Jerry Sloan saw a sign the other day, and oh did it ever rub him the wrong way.

No, not the one that said "Dead End." Or "System Error." Not even the one advertising the price of gas.

Rather, what it read was simply, "Playoff tickets for sale."

Oops.

"I didn't know that we made 'em yet," Sloan, obviously still perturbed by the effort shown by Utah in Thursday night's TNT-televised loss to Kobe Bryant and the Los Angeles Lakers, said prior to practice Friday.

"You know," the Jazz coach added, "we have to come and make the playoffs before you can have a playoff game. That's what we've got to do. We've got to do everything we can to try to get in, because with the schedule the way it is, and the uncertainty of guys staying healthy — that's a tremendous thing to try to overcome."

Even though Utah remains fairly comfortably ahead of Denver in the chase for the NBA's Northwest Division championship, which carries an automatic postseason berth, and even though the Jazz seem somewhat settled in a nine-team pack that is chasing eight playoff Western Conference playoff spots, Sloan is taking nothing for granted.

Not with 12 games remaining in the regular season, including tonight's against struggling Seattle, and the last two weeks of the schedule loaded with the likes of seemingly playoff-bound San Antonio (twice), New Orleans, Dallas and Houston — not to mention the Nuggets, who remain within striking distance of eighth place.

Not with a team that has lost three of its last six outings and that saw its 19-game home winning streak come to a screeching halt against L.A. — the first opponent to win in EnergySolutions Arena since league-leading Boston back on Dec. 29.

And especially not after the way the 45-25 Jazz performed Thursday, when they fell behind by 20 in the opening quarter and by as many as 24 before halftime.

"The way we ran the floor and the way we tried to execute our offense, most of the time, left a lot to be desired," Sloan said Friday. "The (Lakers) came out and really got after us and really put a lot of pressure on us and shoved us around, pushed us around. We didn't have much response to it.

"I was totally surprised that we came out and really didn't compete," he added. "I'm talking about running the floor. I can understand missing shots and that sort of thing.

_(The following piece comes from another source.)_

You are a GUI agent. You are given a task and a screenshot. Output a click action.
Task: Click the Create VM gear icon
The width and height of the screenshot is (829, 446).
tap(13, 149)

But the way we ran the floor, the way we tried to execute our offense — it was like we were running in mud."

The Jazz's top two scorers, however, did not seem nearly so down in the dumps Friday.

Rather, point guard Deron Williams and power forward Carlos Boozer — who recorded their 43rd and 46th double-doubles, respectively, on Thursday — opted to seek out the glass-half-full outlook that Sloan would have found so hard to swallow.

"We're in a good place," Boozer said. "We're in a really good position."

Boozer sees the team that has won eight of its last 11.

He sees the one that plays its next three and three of its next seven at home, where the Jazz are 29-4 this season.

And he, like Williams, sees four straight upcoming games against clubs — Seattle, Charlotte, the Los Angeles Clippers and Minnesota — that will not be taking part in the playoffs, a stretch that on paper would seem to give the Jazz ample opportunity to make up whatever ground they lost in the last couple weeks.

Williams, in fact, does not seem worried at all these days about failing to qualify for postseason play.

Quite to the contrary, he considers the loss to the Lakers merely "a little slipup" — and has his eyes set not on ninth but instead the highest perch in the West, and homecourt advantage throughout the first three rounds of the playoffs that would accompany a No. 1 conference seed.

"We can still get the top spot if we go on a little run," Williams said, "and I think we're definitely capable of doing that.

"Hopefully," he added, "we can get our confidence back up and go off on another little streak."

Which would be a sign that perhaps even Sloan would not mind seeing.